Monday, August 4, 2008
I love my belly...
It seems like my belly is growing everyday and its just the coolest thing! I started showing just recently and at first it looked as if I had just put on some pounds but now I am starting to look pregnant. Its so encouraging and makes me feel so warm and fuzzy inside. This is exactly what I have dreamt about for so long. I can't wait until I have a huge pregnant belly!!! It was such a great weekend, just as if Mike and I were a normal married couple expecting a baby...talking about being parents, doing normal stuff we used to do - playing game after game outside in the summer heat and then continuing until dark when we could then enjoy a perfect summer night together just enjoying each other's company.
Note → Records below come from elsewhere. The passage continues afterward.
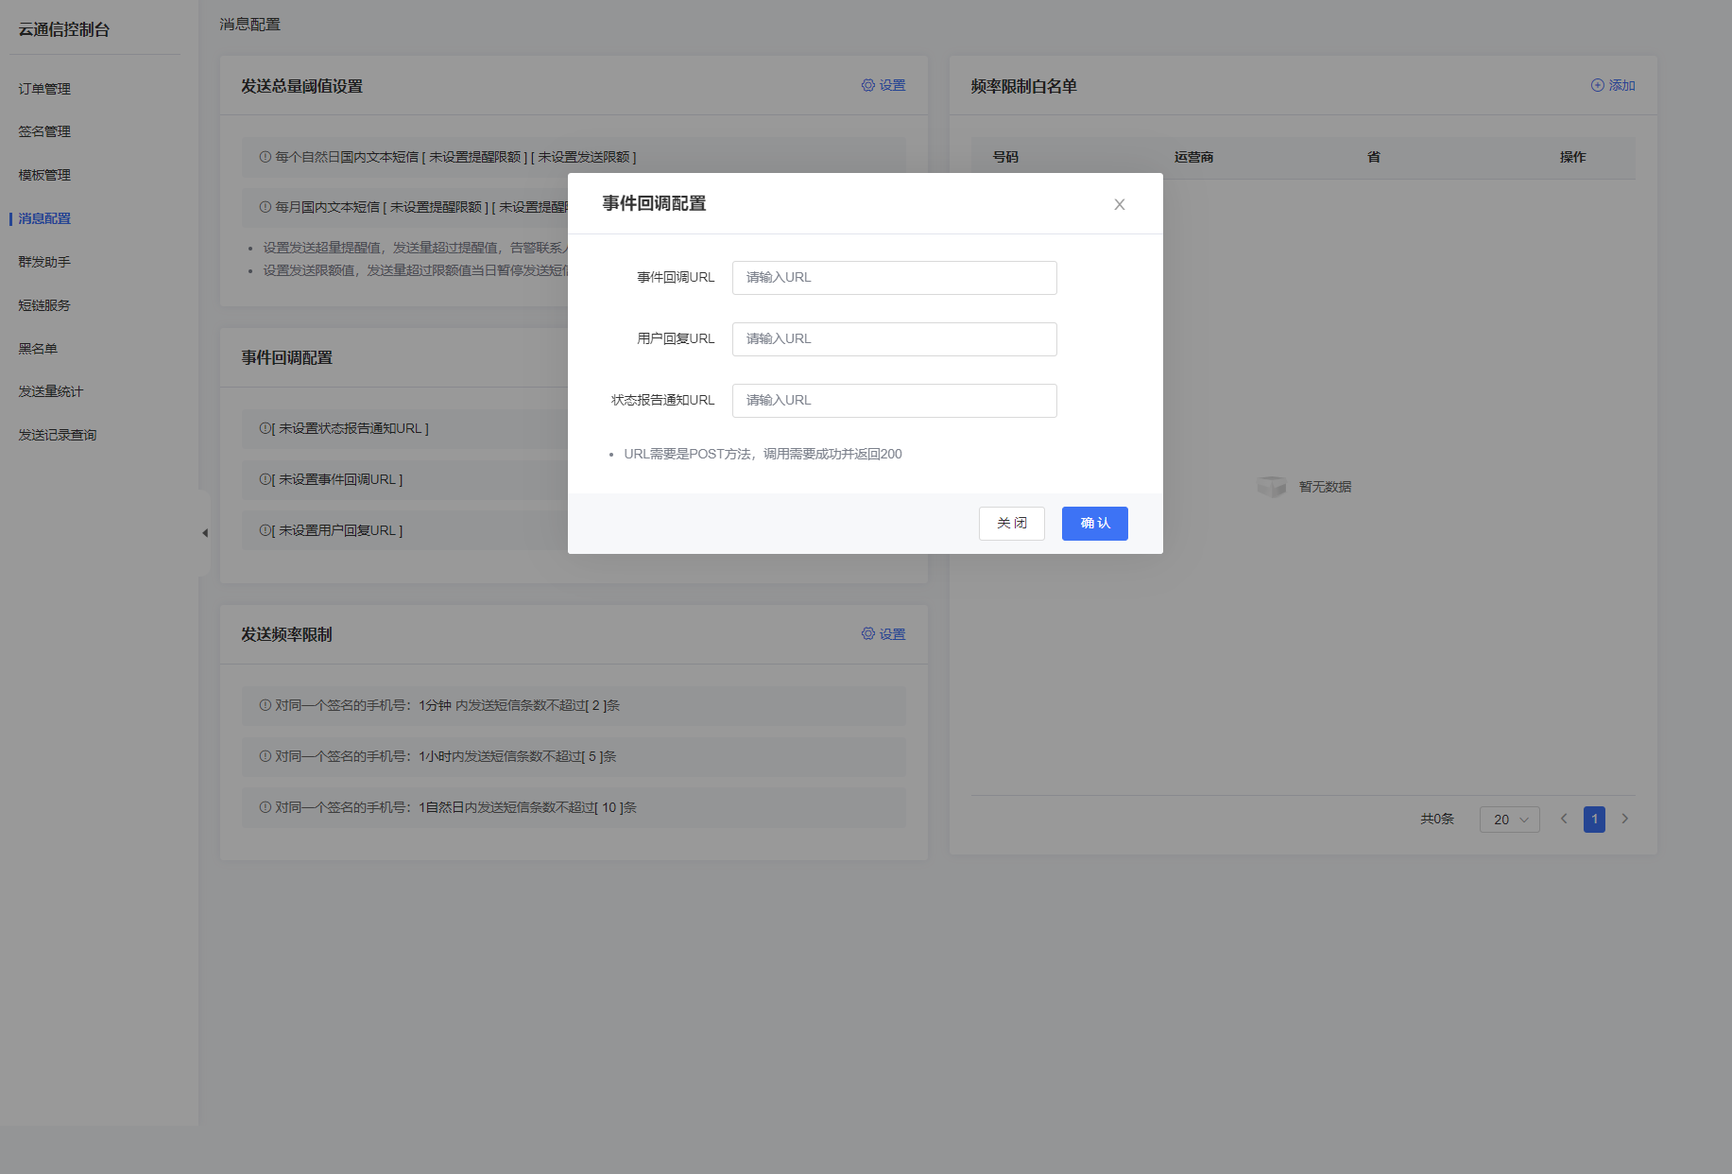Go to previous page arrow
Viewport: 1732px width, 1174px height.
click(1564, 819)
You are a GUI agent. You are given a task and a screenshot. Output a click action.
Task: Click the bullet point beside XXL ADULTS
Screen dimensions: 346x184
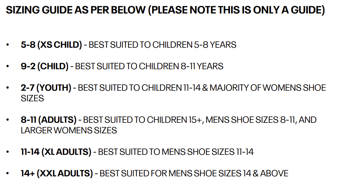pyautogui.click(x=8, y=173)
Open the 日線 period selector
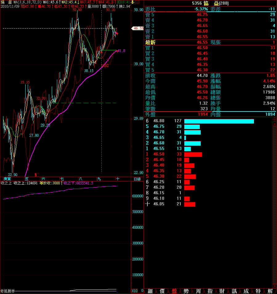This screenshot has width=277, height=294. tap(137, 179)
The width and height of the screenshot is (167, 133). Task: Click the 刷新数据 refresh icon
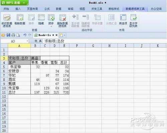(20, 18)
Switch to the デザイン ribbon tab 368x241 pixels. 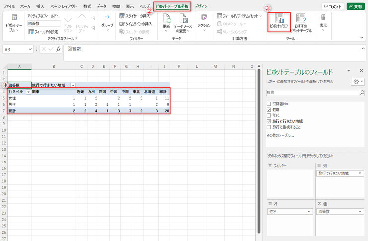201,6
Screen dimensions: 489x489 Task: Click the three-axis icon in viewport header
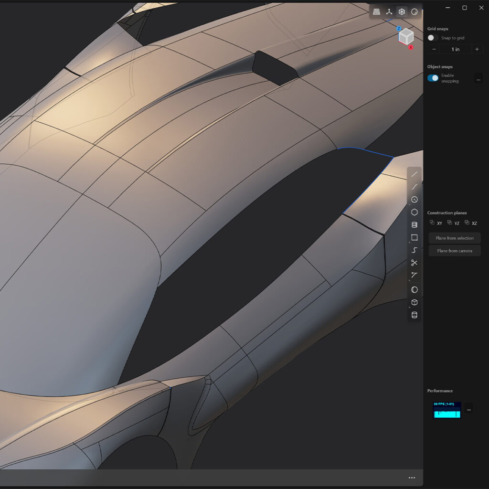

It seemed that all our fears were aside for the weekend and we were just happy again and weren't caught up in all of the "ifs". We love our baby and can't wait to meet her and that is that. If only it was that simple all the time...but for just these couple of days, it was. And we needed that so much - not only to build up our internal hope but primarily to be one again and realize that aside from all this craziness we have been through and all the stress it has put on our relationship, we are still the best of friends as we were years ago. I also felt like I was not this "girl on bedrest" who can't do anything. Yes, I was laying in my make-shift deck contraption we made but I was not reminded like I usually am every weekend that I can't do the normal stuff that I do in the summer. Hearing my baby's heartbeat everyday (multiple times a day actually) and hearing her go crazy moving around in there is all I need right now. Hiking, camping, and doing "normal" summer things can wait - nothing compares to this. Okay, so this post really wasn't all about my growing belly, and is actually quite rambly - but I feel it captures what my feelings were over the weekend, which I want to remember.